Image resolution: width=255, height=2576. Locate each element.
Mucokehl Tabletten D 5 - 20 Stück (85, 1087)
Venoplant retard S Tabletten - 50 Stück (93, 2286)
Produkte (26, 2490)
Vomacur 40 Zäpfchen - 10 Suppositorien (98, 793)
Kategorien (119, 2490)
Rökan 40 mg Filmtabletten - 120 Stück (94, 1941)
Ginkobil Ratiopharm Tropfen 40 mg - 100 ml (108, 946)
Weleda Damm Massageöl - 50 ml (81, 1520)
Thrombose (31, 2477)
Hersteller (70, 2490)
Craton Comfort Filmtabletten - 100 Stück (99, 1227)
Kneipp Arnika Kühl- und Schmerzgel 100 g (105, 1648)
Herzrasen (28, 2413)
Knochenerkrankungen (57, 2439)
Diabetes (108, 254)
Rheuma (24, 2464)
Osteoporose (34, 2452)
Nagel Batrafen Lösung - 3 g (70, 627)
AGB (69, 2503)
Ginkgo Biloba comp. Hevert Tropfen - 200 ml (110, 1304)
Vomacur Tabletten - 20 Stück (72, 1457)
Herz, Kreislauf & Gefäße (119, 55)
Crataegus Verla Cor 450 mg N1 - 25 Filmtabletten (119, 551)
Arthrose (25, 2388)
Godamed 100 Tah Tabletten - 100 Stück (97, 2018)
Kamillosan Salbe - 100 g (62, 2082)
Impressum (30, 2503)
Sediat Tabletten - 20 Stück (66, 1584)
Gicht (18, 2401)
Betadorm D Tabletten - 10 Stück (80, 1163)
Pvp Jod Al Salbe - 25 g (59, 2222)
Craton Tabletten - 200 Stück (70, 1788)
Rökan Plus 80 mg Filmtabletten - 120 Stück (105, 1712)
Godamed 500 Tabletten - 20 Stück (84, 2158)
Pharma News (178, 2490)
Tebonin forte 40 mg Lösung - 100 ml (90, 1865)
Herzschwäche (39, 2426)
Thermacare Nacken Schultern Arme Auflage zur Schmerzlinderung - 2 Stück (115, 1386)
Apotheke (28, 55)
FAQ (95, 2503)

==

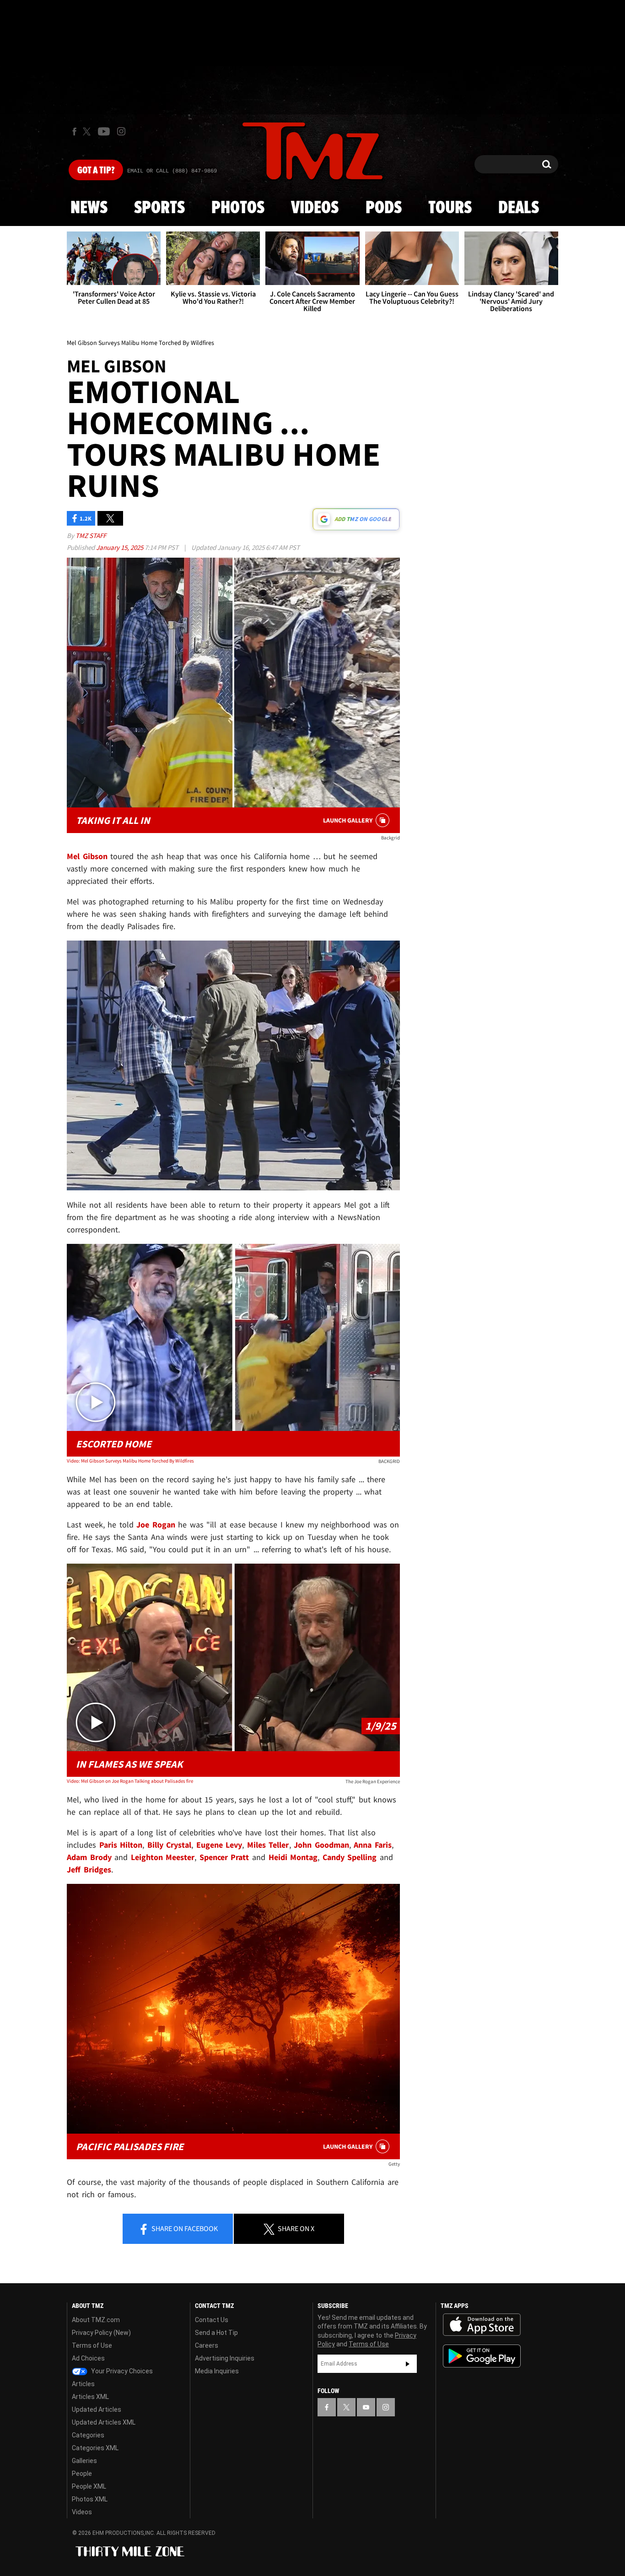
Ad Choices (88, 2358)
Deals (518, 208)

---

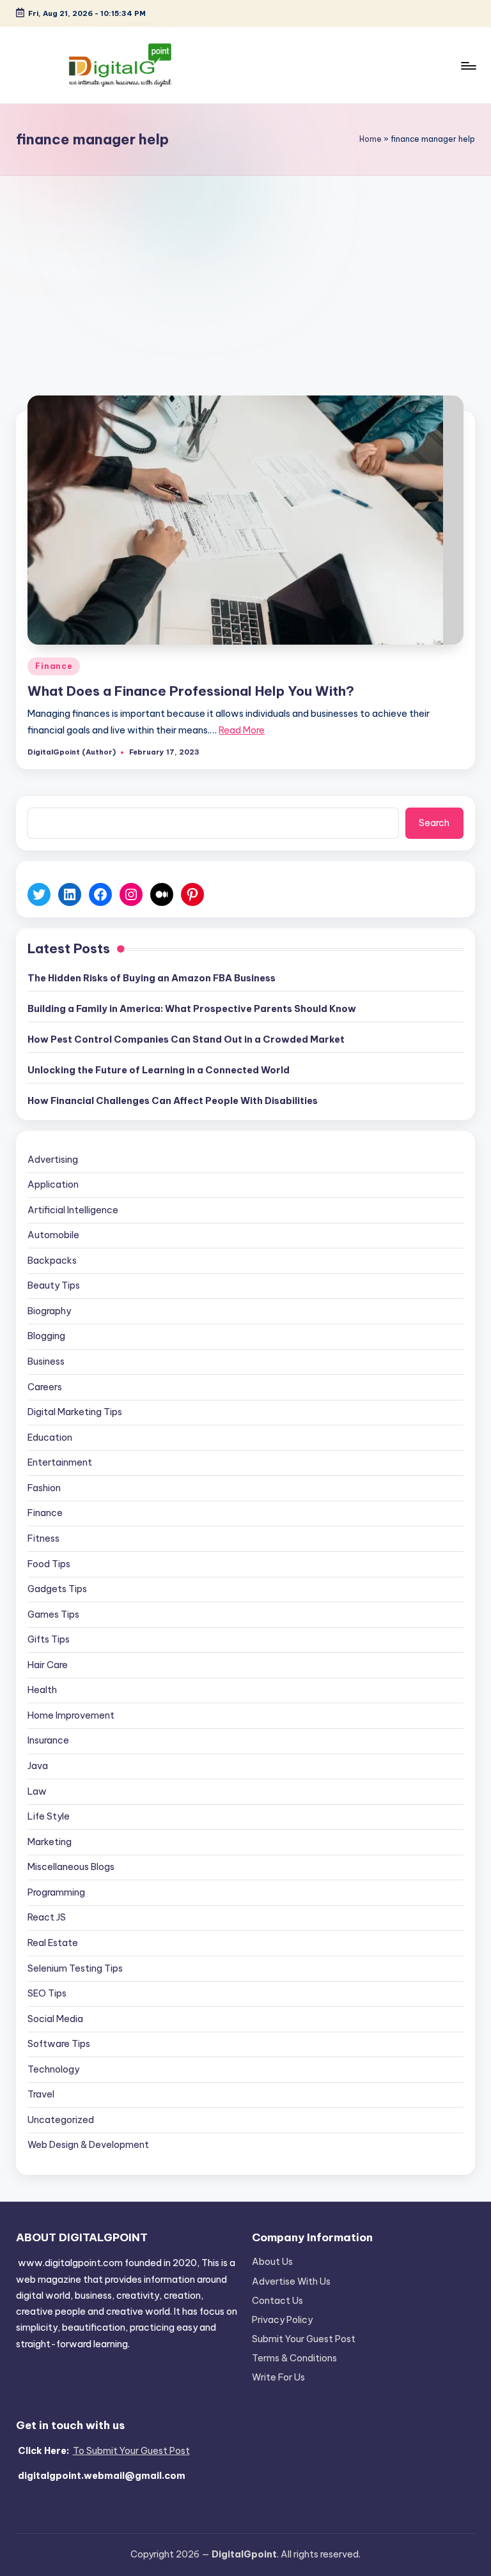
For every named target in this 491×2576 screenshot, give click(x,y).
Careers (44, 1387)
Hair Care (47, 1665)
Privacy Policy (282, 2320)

What you are asked to do: From the line containing "Weleda Damm Massageöl - 50 ml (81, 1520)" down to the line containing "AGB (69, 2503)" in the material above, reproduce every line exactly, including the two end lines.

Exercise output:
Weleda Damm Massageöl - 50 ml (81, 1520)
Thrombose (31, 2477)
Hersteller (70, 2490)
Craton Comfort Filmtabletten - 100 Stück (99, 1227)
Kneipp Arnika Kühl- und Schmerzgel 100 g (105, 1648)
Herzrasen (28, 2413)
Knochenerkrankungen (57, 2439)
Diabetes (108, 254)
Rheuma (24, 2464)
Osteoporose (34, 2452)
Nagel Batrafen Lösung - 3 g (70, 627)
AGB (69, 2503)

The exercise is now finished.